Currently the wage bill for the public sector is enormous. The government recently pointed out that it spends more on public sector pensions each year (£32bn) than it does on the police and criminal justice system combined.
Generally speaking, public sector pensions are far more generous than the average private sector ones because A: public sector workers are more likely to have one and B: because public sector pensions are more likely to have a defined benefits as opposed to a defined contributions scheme.
Whilst the average defined contribution pension pot sits at around £28,000 for a private sector pension – the average public sector pension is around £7,000 a year, leaving many private sector employees wondering what all of the fuss is about.
The government have essentially said that the current cost of public sector pensions is unsustainable, so something has to give. They are proposing a series of changes, the most significant of which is the recommendation that public sector pensions be changed from a final salary basis to a pay out based on average pay over worker’s careers.
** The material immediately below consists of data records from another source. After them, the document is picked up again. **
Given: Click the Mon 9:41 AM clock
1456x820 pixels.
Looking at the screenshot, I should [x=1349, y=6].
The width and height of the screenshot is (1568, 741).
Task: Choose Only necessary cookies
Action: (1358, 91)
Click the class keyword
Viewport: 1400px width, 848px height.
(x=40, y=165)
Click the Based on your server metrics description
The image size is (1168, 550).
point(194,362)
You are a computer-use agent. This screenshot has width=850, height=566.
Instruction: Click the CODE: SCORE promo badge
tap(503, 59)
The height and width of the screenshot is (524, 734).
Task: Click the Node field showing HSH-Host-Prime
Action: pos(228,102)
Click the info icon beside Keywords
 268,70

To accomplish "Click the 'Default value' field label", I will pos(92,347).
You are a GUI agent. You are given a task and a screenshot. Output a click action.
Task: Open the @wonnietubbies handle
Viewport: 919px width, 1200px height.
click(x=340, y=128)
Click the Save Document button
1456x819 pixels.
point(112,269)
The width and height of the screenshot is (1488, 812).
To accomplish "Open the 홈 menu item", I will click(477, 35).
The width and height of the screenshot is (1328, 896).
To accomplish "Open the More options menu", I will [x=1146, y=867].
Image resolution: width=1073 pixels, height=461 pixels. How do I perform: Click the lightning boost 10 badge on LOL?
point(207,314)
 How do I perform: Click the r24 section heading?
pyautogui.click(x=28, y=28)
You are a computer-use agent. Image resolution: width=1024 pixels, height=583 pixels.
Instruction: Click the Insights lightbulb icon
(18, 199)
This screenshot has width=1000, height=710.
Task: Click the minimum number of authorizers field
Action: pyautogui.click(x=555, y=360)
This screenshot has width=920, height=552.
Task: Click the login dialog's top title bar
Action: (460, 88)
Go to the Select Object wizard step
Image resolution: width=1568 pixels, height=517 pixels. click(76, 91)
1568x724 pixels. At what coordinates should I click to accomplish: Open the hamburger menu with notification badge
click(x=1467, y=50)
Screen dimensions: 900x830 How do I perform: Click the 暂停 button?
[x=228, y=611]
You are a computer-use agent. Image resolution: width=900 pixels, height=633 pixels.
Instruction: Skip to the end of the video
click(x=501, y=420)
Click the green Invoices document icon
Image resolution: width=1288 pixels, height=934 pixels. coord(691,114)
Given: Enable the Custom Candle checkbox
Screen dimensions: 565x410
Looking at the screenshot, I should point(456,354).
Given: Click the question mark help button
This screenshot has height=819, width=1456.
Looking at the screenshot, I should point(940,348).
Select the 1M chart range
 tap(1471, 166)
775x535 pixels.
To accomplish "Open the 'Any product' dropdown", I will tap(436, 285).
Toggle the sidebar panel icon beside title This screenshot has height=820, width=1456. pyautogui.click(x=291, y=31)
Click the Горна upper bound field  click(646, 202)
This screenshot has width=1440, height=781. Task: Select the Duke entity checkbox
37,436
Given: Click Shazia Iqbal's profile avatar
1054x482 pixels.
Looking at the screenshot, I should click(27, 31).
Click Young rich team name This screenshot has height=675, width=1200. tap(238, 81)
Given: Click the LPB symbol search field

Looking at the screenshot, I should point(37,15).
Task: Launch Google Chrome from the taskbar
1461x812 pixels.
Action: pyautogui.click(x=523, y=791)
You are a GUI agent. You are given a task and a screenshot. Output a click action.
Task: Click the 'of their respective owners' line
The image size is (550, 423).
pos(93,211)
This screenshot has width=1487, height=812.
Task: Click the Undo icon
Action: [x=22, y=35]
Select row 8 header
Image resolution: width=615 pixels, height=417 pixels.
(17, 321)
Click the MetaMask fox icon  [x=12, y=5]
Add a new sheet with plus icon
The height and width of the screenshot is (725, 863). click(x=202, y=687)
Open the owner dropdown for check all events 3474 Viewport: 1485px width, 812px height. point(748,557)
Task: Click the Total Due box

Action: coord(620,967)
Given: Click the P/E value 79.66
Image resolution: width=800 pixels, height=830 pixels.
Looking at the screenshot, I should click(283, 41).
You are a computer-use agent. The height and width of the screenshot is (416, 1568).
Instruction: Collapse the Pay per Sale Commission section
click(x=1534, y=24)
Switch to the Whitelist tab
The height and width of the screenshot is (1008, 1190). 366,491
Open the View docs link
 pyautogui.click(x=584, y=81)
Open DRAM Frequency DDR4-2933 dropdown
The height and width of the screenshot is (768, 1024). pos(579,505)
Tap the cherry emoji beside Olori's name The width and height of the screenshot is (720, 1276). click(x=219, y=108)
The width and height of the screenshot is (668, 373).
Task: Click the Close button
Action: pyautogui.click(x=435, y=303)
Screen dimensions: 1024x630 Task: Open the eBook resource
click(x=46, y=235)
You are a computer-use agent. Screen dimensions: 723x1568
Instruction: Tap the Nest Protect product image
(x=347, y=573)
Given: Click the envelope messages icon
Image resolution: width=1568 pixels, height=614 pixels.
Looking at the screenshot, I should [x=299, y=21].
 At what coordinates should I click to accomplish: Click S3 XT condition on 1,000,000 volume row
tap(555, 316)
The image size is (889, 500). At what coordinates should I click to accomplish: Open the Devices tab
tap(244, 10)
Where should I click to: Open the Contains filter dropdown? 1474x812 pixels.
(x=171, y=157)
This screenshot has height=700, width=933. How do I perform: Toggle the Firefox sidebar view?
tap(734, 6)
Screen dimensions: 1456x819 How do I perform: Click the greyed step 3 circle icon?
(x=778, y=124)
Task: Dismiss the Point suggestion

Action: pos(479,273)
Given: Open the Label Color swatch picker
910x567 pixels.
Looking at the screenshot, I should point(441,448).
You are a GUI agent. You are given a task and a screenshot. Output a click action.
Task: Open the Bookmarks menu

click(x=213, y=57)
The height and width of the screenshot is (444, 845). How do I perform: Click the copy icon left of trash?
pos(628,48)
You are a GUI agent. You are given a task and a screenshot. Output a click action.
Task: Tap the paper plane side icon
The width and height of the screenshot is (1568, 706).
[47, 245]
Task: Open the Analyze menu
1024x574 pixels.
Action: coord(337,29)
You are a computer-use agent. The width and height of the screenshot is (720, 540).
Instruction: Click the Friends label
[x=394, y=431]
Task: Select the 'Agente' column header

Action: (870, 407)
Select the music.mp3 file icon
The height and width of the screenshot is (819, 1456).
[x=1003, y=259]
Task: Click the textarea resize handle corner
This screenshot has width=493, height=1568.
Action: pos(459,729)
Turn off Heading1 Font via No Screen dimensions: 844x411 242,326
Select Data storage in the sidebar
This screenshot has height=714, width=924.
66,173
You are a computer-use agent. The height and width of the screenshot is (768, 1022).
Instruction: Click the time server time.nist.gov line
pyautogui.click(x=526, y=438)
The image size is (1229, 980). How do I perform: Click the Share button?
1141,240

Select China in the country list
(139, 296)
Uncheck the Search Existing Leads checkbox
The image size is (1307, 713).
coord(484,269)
There are also talks of increasing the age at which people can draw their public sector pension – to the same age as the state pension, and to cap the cost of public sector pensions to the taxpayer.
Though the cost of public sector pensions can’t be sustained at the same level in the current financial climate, one of the benefits of taking on a public sector jobs – which often involve more of a mental and physical investment is the generous pension schemes on offer, so is it really fair to take them away?